A survey of functioning users over six months can tell us something modest: that many people who are currently using drugs and are able to complete surveys do not perceive immediate harm.


It cannot tell us how harm accumulates, how risk concentrates, how many fall out of view, or how many others pay the price.


It certainly cannot justify sweeping claims that public concern is misplaced or that existing law is fundamentally irrational.


Cheng is an experienced reporter.
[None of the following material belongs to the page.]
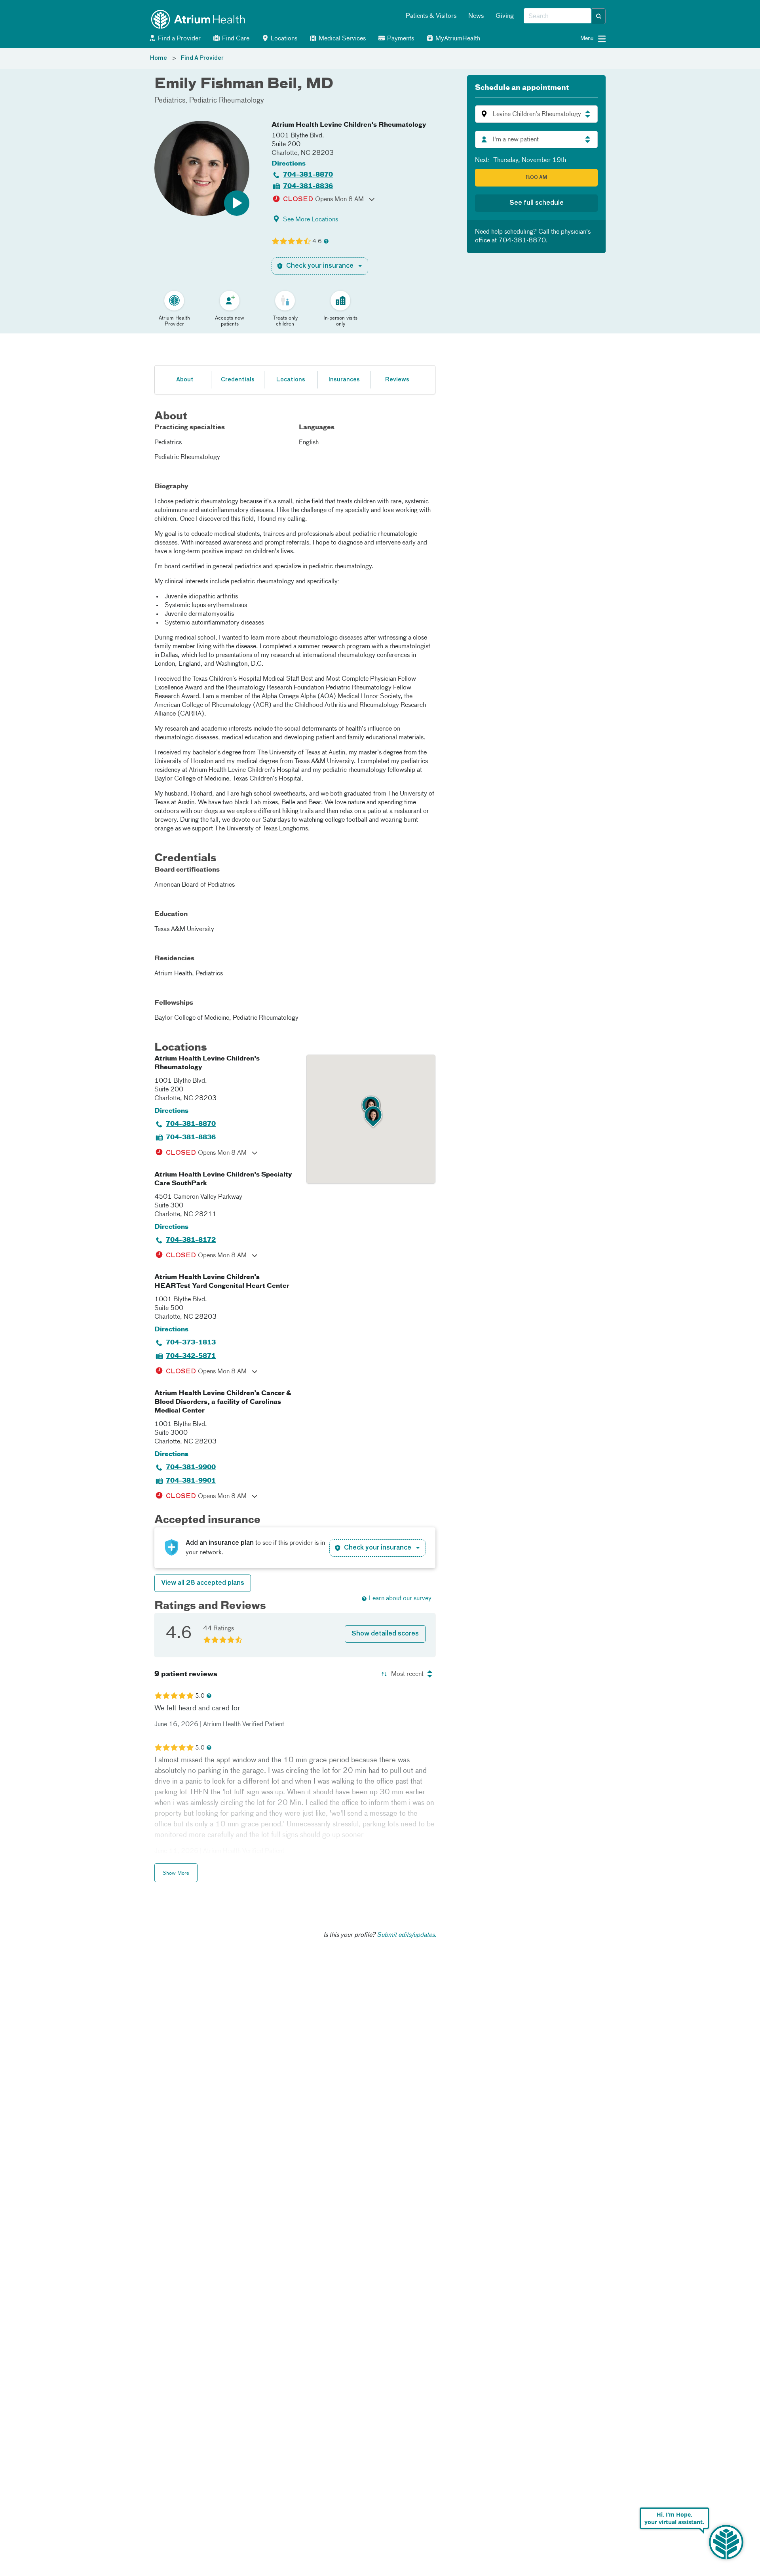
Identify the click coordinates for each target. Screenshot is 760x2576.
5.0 (200, 1696)
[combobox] (557, 16)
He would know how framing works; that headlines shape interpretation, and that caveats buried at paragraph 27 do not neutralise narrative thrust.


This article selects a particular kind of evidence, from a particular kind of source, and aligns it with a familiar political soapbox. 


If you only ask the standing whether they have fallen, the answer will always comfort those already convinced.


Peter Bassett is an observer of media, politics and public institutions, writing on how narrative replaces scrutiny.

7 comments:

Ellen said...

Very well analyzed, thank you Peter. We are subjected to - frankly - crappy, ill-constructed "research" all the time, and reported by news media ill-informed and irresponsible. some small percentage of the population take the trouble to look for the truth, while the majority are 'blissfully'? in ignorance.

Anonymous said...

Working in a mental ward i see the damage caused by drugs including booze and others . It creates mental issues for some and makes things far worse for those with existing mental issues. The survey seems to be aimed at reaching a pre-determined conclusion

Anonymous said...

One detail worth noting is that, buried in the story, we’re told the research team is now applying for more funding to “dive more deeply into the data”.
For a discerning reader — already told the findings are preliminary and drawn from a narrow survey — it quickly becomes clear why such early, limited results are being given such prominent exposure. Readers may reasonably wonder whether the article is reporting a conclusion, or underwriting the next grant application.
— PB

Barend Vlaardingerbroek said...

Self-selected samples are non-representative as people who want to be studied and have their views solicited tend to present very different profiles from people who don't want to be studied and don't want to air their views to researchers or pollsters.
Removing certain subjects to get a desired result = RIGGING pure and simple. A lot of it goes on.

Robert Arthur said...

Whoo knows? With today's precedence reprinting Geoff Parker's article the Herald may continue its reform and publish Peter's similarly. Before they know it may have a readership.

Anonymous said...

Survey the drug users’s clean spouses, children, extended family members and employers to learn the true level of harm. Not the drug users themselves.

Anonymous said...

I once worked in market research.
The standing joke was “you tell me the answer you want and I’ll tell you the question to ask”.
Another one was “never give a journo raw cross-tabs - they’ve never seen a significance test and they will stuff it up.”